Extract
Beefy Boxes and Bandwidth Generously Provided by pair Networks
Your skill will accomplish
what the force of many cannot
 
PerlMonks  

Re: Split range 0 to M into N non-overlapping (roughly equal) ranges.

by JavaFan (Canon)
on Mar 12, 2011 at 19:41 UTC ( #892857=note: print w/replies, xml ) Need Help??


in reply to Split range 0 to M into N non-overlapping (roughly equal) ranges.

Without additional variables, or special casing the last range:
my @ranges = map {[int($_*($M+1)/$N), int(($_+1)*(($M+1)/$N))-1]} 0..$ +N - 1;
All the ranges should differ at most 1 in size.
  • Comment on Re: Split range 0 to M into N non-overlapping (roughly equal) ranges.
  • Download Code

Replies are listed 'Best First'.

Given data
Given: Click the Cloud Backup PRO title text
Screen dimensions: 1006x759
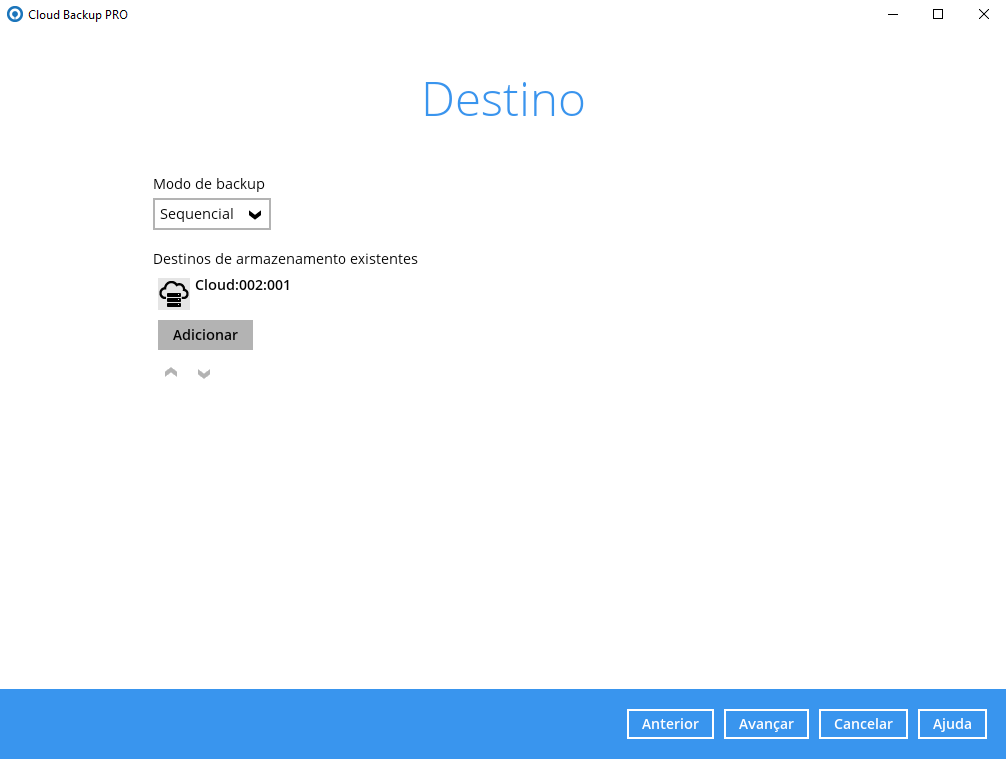Looking at the screenshot, I should coord(78,15).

Problems to solve
1. Reproduce the PerlMonks reply from "on Mar 12, 2011" up to and including "listed 'Best First'.".
2. Answer these questions from the PerlMonks reply.
(a) Who wrote the reply?
(b) By at most how much should the ranges differ in size?
(c) In what order are the replies listed?

Task-by-task answers
1.
on Mar 12, 2011 at 19:41 UTC ( #892857=note: print w/replies, xml ) Need Help??


in reply to Split range 0 to M into N non-overlapping (roughly equal) ranges.

Without additional variables, or special casing the last range:
my @ranges = map {[int($_*($M+1)/$N), int(($_+1)*(($M+1)/$N))-1]} 0..$ +N - 1;
All the ranges should differ at most 1 in size.
  • Comment on Re: Split range 0 to M into N non-overlapping (roughly equal) ranges.
  • Download Code

Replies are listed 'Best First'.

2.
(a) JavaFan
(b) At most 1
(c) 'Best First'